Is today a new day? Certainly the Weinstein verdict is a wake-up call to men and women alike that when it comes to rape impunity is not guaranteed. This is big. Very big. But women without the financial means to seek justice and whose perpetrators are not famous will wonder if the price is still too high.
Wagatwe Wanjuki, an LA-based writer and anti-rape activist took this from the Weinstein trial and asked an important question:
“It really just highlights how hostile it is for victims. Weinstein doesn’t have to testify but the victims do, and they have to be blamed and detail really graphic details of really traumatic incidents,” she said. “This is why few rapists ever get arrested, very few are convicted, and even fewer go to jail … How do we move away from being dependent on a very traumatic process?”

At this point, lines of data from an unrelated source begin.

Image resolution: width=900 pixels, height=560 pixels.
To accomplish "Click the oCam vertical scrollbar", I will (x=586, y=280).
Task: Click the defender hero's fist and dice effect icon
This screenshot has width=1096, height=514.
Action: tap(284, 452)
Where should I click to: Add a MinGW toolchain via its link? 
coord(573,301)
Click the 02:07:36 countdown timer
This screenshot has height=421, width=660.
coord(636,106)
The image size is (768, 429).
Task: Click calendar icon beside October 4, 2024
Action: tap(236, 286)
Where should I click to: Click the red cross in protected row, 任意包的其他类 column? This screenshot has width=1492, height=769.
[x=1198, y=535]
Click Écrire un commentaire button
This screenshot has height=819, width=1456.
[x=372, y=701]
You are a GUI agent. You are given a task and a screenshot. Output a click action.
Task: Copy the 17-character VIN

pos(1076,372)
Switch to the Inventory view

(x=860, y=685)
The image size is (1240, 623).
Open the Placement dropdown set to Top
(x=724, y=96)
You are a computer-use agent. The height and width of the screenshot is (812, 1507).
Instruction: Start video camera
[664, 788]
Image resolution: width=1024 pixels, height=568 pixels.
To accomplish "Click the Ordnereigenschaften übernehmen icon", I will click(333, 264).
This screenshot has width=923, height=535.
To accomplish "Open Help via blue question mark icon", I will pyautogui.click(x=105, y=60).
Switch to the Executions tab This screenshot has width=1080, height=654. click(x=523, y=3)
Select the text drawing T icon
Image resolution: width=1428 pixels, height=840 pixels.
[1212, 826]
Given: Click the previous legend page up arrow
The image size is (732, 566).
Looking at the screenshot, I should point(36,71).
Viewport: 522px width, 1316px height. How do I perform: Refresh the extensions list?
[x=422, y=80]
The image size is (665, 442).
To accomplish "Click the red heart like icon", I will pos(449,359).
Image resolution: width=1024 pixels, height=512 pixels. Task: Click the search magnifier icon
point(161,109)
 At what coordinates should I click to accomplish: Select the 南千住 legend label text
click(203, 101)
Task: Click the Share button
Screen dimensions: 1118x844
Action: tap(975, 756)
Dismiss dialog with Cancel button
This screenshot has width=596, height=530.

Actor Rosanna Arquette’s takeaway was more salubrious. She said that women would not stop speaking out, regardless of what happens: “We will continue to fight for truth and justice, and we are always going to be here supporting all women.”
In Damned If She Does, these two sides battle in the mind of a young professor who finds her attacker violently murdered and becomes the primary suspect. If she shares her secret, will she pay too high a price even if it might help her case and ease her own guilt? Is it too late? Will her family see her in the same way? Her dilemma will continue to haunt women — ones I know — ones you know.
Yes, yesterday did change things. And perhaps as Weinstein is sentenced in New York and goes to court in LA, women who have nothing to do with his case will feel some degree of vicarious vindication. Others may be encouraged to step out of the darkness of secrecy and fear to accuse those who have abused them not just by the act, but for the rest of their lives in the reliving.